Data to examine below:

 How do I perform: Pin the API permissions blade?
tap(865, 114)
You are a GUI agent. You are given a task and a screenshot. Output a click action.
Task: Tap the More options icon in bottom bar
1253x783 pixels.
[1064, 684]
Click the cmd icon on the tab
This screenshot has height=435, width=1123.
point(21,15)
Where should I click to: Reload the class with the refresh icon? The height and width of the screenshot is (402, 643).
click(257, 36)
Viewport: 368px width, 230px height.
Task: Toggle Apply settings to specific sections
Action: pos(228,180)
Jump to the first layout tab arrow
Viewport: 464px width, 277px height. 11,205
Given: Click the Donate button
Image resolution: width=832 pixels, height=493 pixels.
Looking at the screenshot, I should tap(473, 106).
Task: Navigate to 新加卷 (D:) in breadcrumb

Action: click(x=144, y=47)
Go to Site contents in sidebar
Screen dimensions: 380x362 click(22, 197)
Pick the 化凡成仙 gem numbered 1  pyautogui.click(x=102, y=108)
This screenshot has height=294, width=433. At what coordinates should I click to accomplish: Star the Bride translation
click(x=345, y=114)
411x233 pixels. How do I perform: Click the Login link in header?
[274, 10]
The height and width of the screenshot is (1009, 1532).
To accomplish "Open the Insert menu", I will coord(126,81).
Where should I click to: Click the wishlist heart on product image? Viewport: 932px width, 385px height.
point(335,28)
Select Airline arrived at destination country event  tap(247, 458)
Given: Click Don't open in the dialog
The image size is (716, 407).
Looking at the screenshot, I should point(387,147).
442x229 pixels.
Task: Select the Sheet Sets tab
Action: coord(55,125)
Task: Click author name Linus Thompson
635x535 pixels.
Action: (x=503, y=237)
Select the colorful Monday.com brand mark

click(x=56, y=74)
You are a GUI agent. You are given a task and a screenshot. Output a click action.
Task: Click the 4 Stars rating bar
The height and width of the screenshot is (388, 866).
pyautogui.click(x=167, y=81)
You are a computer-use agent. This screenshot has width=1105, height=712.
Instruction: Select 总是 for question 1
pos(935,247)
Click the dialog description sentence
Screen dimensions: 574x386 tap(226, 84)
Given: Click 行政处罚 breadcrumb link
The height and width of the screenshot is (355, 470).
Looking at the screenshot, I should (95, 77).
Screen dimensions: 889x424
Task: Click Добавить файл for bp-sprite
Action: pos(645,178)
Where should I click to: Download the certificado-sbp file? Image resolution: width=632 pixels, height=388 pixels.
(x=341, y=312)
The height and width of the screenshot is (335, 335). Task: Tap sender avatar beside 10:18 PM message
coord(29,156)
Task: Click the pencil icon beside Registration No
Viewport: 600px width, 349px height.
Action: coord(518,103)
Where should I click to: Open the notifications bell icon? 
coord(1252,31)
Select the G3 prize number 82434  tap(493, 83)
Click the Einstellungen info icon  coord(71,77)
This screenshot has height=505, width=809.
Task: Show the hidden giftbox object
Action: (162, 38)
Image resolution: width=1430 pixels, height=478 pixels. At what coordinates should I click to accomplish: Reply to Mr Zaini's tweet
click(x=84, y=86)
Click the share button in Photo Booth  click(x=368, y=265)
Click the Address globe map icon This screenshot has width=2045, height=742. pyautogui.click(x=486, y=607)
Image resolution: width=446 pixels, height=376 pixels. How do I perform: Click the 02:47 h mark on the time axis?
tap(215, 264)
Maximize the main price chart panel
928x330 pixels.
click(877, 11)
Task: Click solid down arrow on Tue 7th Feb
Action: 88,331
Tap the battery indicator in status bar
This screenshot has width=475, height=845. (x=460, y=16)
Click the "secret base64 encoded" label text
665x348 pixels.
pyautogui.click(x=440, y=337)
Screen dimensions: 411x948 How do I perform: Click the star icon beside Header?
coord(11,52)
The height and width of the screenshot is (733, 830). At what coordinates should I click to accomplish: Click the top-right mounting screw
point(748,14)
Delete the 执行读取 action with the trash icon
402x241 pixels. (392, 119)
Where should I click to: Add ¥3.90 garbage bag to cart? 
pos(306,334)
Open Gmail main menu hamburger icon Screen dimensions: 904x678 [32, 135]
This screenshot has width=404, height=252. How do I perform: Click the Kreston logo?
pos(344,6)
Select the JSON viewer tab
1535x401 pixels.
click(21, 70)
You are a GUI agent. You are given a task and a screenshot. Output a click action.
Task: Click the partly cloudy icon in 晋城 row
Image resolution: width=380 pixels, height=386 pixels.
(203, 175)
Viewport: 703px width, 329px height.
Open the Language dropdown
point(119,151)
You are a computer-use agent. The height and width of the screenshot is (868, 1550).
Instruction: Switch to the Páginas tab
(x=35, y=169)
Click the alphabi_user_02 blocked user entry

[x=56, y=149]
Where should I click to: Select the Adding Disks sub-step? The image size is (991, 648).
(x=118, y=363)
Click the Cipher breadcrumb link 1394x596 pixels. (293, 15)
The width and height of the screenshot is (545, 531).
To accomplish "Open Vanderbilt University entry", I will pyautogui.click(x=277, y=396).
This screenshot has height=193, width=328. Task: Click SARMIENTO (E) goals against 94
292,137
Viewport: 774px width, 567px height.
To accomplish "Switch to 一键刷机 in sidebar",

End of Data to examine.

### Activity:
If a line in the data above holds the word "button", count it; give only the total.

### Output for this task:
2